▶ Exercise brief
Begin at the line containing "Tap the back" in the data below and go on through the line containing "Task: Show paragraph", repeating each line exactly; include both ends and no other line.

▶ Supplied data

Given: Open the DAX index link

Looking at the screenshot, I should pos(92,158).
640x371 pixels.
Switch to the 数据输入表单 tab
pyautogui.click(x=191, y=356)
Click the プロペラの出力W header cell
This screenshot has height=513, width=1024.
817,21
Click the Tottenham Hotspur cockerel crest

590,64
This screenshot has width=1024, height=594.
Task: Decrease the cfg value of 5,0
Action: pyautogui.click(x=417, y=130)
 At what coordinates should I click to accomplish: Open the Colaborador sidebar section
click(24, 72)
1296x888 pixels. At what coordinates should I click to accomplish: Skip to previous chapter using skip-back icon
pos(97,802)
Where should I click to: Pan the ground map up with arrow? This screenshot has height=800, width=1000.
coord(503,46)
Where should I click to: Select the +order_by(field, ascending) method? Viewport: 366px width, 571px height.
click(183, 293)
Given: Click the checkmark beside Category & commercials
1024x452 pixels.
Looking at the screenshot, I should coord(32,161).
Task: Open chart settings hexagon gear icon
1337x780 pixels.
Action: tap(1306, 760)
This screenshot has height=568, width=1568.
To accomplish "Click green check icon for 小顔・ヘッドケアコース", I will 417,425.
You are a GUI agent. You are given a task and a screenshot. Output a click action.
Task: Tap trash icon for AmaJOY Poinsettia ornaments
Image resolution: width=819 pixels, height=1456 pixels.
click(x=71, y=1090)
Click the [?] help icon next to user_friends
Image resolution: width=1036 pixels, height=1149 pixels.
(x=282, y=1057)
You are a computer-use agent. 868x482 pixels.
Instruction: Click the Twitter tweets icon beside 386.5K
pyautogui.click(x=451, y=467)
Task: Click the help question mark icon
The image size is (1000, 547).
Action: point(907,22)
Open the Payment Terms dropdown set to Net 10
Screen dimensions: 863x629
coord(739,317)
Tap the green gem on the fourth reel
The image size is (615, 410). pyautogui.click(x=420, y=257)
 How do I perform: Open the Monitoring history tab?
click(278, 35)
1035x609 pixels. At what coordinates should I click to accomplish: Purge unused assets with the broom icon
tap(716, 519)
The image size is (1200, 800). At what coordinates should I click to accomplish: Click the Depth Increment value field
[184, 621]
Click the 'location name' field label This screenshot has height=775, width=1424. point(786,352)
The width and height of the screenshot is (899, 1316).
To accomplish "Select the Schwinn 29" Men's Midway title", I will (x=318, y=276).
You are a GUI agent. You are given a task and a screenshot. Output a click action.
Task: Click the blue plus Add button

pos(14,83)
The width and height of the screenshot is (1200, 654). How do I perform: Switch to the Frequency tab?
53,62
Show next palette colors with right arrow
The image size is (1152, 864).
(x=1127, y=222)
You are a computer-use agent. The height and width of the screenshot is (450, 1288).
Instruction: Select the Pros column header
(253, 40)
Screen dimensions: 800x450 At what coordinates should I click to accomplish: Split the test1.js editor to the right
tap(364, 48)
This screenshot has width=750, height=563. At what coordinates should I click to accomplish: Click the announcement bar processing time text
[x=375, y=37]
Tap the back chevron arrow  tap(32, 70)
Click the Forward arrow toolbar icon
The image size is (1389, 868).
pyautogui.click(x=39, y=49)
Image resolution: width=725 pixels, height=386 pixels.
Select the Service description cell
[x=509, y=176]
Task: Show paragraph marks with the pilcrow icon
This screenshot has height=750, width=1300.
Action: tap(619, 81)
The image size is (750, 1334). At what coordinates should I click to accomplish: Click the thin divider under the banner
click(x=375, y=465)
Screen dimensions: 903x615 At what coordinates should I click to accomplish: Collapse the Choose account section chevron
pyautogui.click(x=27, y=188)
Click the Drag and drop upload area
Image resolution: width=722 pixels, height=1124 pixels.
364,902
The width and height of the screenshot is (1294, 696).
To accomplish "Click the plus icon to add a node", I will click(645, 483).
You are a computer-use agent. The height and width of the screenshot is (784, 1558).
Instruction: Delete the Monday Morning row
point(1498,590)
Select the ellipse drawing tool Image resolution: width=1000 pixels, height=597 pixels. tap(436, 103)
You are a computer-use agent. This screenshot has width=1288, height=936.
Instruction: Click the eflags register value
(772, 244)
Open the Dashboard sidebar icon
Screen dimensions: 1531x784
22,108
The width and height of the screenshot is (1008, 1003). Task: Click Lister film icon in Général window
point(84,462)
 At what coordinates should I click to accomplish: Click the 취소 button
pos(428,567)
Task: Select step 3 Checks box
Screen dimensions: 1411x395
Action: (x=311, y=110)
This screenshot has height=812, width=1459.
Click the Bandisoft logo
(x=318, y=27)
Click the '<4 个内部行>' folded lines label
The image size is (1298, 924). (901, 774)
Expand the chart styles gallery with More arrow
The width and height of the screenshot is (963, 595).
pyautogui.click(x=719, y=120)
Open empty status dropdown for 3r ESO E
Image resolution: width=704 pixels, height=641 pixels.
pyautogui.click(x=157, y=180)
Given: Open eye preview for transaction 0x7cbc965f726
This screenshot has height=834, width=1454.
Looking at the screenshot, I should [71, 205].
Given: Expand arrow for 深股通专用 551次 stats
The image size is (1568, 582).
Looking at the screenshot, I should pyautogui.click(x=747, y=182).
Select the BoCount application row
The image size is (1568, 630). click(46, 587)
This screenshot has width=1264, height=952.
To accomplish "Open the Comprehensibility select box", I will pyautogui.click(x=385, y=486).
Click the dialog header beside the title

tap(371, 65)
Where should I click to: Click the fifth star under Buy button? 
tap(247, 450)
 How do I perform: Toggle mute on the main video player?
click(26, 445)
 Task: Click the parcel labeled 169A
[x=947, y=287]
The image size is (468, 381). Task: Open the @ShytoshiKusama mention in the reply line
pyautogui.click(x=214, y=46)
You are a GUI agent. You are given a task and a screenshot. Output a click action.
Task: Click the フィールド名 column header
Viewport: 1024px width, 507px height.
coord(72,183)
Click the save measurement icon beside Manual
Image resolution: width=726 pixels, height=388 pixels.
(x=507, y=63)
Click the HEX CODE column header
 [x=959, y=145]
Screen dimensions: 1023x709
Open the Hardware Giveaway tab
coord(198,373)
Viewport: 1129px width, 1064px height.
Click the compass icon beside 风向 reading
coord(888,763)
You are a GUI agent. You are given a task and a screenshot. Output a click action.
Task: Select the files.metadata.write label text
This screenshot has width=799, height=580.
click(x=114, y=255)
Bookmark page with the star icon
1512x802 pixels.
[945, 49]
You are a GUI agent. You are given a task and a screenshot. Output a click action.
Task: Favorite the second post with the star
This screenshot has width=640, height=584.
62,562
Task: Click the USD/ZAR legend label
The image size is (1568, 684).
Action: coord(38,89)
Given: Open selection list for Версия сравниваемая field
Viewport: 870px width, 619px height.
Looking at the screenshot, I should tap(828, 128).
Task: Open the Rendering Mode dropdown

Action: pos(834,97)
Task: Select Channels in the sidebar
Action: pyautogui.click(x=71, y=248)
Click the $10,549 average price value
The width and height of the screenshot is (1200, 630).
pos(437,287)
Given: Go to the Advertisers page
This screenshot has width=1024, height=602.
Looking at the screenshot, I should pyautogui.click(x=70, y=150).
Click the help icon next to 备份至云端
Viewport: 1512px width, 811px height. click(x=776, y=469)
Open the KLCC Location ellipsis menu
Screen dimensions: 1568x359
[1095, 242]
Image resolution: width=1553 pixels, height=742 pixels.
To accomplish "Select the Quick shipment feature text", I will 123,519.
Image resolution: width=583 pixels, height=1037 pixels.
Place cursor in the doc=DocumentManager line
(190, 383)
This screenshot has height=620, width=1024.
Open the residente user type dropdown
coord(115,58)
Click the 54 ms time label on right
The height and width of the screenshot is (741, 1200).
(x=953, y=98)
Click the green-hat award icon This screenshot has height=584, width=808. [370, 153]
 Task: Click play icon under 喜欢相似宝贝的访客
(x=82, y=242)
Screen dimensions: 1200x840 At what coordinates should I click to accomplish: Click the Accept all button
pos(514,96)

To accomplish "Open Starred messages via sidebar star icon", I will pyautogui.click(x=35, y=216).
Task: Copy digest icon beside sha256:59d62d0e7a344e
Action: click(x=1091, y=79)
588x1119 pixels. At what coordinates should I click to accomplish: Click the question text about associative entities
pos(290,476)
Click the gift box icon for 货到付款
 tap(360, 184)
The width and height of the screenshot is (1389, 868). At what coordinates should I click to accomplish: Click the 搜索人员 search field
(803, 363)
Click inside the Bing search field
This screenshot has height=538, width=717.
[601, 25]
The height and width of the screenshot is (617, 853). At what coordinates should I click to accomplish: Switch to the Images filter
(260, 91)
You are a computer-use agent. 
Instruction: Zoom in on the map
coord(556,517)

▶ Solution for this exercise
Tap the back chevron arrow  tap(32, 70)
Click the Forward arrow toolbar icon
The image size is (1389, 868).
pyautogui.click(x=39, y=49)
Image resolution: width=725 pixels, height=386 pixels.
Select the Service description cell
[x=509, y=176]
Task: Show paragraph marks with the pilcrow icon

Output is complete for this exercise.